今回、政権のパワーゲームという視点で独裁制を読み解く『独裁者の倒し方:暴君たちの実は危うい権力構造』より、一部抜粋・編集のうえ、お届けする。
独裁者が暗殺される可能性
歴史を振り返ると、暗殺はけっして稀ではない。
ある調査によれば、1875年以降、国家指導者を暗殺する試みは298回なされたという。そのうち、5回に1回弱しか成功しなかった。
独裁者だけを対象とした別の調査では、1946〜2010年に33人が暗殺され、それに加えて、未遂に終わった暗殺の企てが103回あったことがわかった。

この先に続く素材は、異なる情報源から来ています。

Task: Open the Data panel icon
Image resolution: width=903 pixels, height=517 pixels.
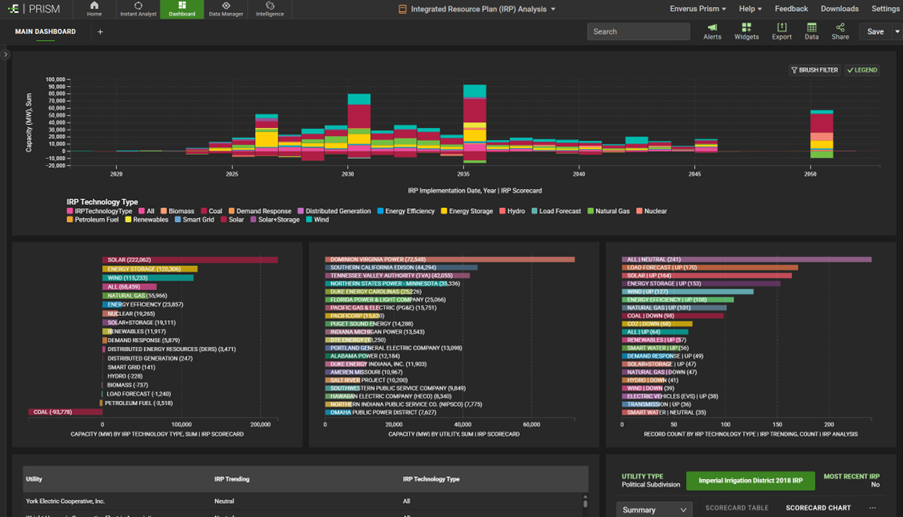Action: pyautogui.click(x=811, y=31)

独裁者の頭を悩ませる問題は、もし国民の多くに嫌悪されていたら、どうやって殺されることを免れるか、だ。
独裁者が暗殺される可能性は、その独裁者が自分の指導力に対する他の脅威から自らを首尾良く隔離することと関連している。奇妙な話だが、独裁者は他の脅威を防ぐのがうまくなるほど、その独裁者を暗殺するのが魅力的になる。
他にまったく選択肢がなくなるからであり、政権内部の人にとってさえそうだ。なぜなら、クーデターや叛乱と違い、暗殺は大規模な連携を必要としないためだ。
独裁者が権力を掌中に集め、自分の支配に対する他の脅威を実現しにくくするにつれ、ライバルたちは唯一の選択肢として暗殺に頼らざるをえなくなる。